Material for locating described items
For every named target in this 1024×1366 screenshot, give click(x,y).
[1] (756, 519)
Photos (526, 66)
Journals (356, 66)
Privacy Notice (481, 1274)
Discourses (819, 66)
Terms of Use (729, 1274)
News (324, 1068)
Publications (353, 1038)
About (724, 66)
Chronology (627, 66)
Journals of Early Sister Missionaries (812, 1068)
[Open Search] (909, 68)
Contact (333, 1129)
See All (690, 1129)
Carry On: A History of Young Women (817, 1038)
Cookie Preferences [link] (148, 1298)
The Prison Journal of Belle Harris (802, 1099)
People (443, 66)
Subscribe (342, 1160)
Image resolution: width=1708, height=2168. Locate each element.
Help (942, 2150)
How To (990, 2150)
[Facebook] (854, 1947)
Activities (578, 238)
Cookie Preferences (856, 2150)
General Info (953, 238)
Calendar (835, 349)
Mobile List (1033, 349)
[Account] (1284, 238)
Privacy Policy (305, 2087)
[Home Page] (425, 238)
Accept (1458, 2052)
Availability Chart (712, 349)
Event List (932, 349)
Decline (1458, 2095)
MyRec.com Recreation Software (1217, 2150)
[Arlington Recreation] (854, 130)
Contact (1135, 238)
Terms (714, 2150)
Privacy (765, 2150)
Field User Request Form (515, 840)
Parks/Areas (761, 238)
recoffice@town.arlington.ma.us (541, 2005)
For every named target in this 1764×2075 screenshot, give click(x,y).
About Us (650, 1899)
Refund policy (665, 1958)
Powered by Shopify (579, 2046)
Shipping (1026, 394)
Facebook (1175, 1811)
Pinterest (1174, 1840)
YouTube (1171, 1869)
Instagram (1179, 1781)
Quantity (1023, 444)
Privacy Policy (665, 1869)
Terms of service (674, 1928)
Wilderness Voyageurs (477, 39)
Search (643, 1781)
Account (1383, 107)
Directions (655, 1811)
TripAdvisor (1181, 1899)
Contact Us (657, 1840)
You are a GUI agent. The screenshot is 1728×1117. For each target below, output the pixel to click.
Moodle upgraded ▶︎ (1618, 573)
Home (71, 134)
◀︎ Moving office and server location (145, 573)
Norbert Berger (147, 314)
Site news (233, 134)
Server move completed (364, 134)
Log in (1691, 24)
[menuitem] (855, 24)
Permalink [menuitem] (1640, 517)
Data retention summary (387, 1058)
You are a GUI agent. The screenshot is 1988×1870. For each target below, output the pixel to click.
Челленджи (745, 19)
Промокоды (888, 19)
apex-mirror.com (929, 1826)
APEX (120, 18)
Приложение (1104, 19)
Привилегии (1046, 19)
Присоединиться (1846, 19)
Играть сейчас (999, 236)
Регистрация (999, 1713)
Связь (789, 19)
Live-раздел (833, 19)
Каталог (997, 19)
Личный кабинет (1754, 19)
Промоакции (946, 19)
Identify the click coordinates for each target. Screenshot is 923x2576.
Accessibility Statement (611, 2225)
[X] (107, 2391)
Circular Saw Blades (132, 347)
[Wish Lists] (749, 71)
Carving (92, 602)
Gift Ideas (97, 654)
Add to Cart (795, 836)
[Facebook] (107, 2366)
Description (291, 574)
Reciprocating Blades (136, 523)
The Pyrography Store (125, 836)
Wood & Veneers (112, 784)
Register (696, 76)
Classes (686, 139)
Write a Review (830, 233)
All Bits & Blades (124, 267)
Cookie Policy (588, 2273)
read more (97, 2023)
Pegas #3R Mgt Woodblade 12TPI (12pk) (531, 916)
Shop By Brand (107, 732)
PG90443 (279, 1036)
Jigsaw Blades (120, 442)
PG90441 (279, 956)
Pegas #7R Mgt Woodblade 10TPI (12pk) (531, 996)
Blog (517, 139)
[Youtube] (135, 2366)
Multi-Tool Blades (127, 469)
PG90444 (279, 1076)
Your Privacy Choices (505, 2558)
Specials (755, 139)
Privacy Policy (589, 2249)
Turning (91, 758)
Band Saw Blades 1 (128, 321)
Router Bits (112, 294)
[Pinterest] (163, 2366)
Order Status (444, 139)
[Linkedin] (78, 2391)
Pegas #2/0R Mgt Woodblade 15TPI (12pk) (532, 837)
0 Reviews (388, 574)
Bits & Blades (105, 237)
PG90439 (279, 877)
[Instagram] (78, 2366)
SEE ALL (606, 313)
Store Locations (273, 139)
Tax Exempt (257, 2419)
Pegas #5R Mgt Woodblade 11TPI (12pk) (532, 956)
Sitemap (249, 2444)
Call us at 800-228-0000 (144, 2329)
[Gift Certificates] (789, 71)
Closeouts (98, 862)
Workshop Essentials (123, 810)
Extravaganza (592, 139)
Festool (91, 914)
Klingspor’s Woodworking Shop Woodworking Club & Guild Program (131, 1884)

Task objective:
Rewrite every line of the material from the line with "Multi-Tool Blades (127, 469)" through the end of the material, with each coordinate in the answers multiplied by 0.85 and rounded to the nearest whole number, halves rounded up. Leave everything else on those lines unchanged.

The reply:
Multi-Tool Blades (108, 399)
PG90444 (237, 915)
Your Privacy Choices (429, 2174)
Specials (642, 118)
Privacy Policy (501, 1912)
Turning (77, 644)
Band Saw Blades 1 (109, 273)
Router Bits (95, 250)
[Pinterest] (139, 2011)
Order Status (377, 118)
[Linkedin] (66, 2032)
Pegas #2/0R Mgt Woodblade 15TPI (12pk) (452, 711)
0 Reviews (330, 488)
Bits & Blades (89, 201)
PG90439 (237, 745)
[Instagram] (66, 2011)
SEE ALL (515, 266)
Store Locations (232, 118)
Tax Exempt (218, 2056)
Pegas #5R Mgt Woodblade 11TPI (12pk) (452, 813)
Sitemap (212, 2077)
Call us at 800-228-0000 (122, 1980)
[Gift Certificates] (671, 60)
Closeouts (83, 733)
Workshop Essentials (105, 689)
Extravaganza (503, 118)
Festool (77, 777)
Klingspor’s Woodworking Shop Woodworking Club & Guild Program (111, 1601)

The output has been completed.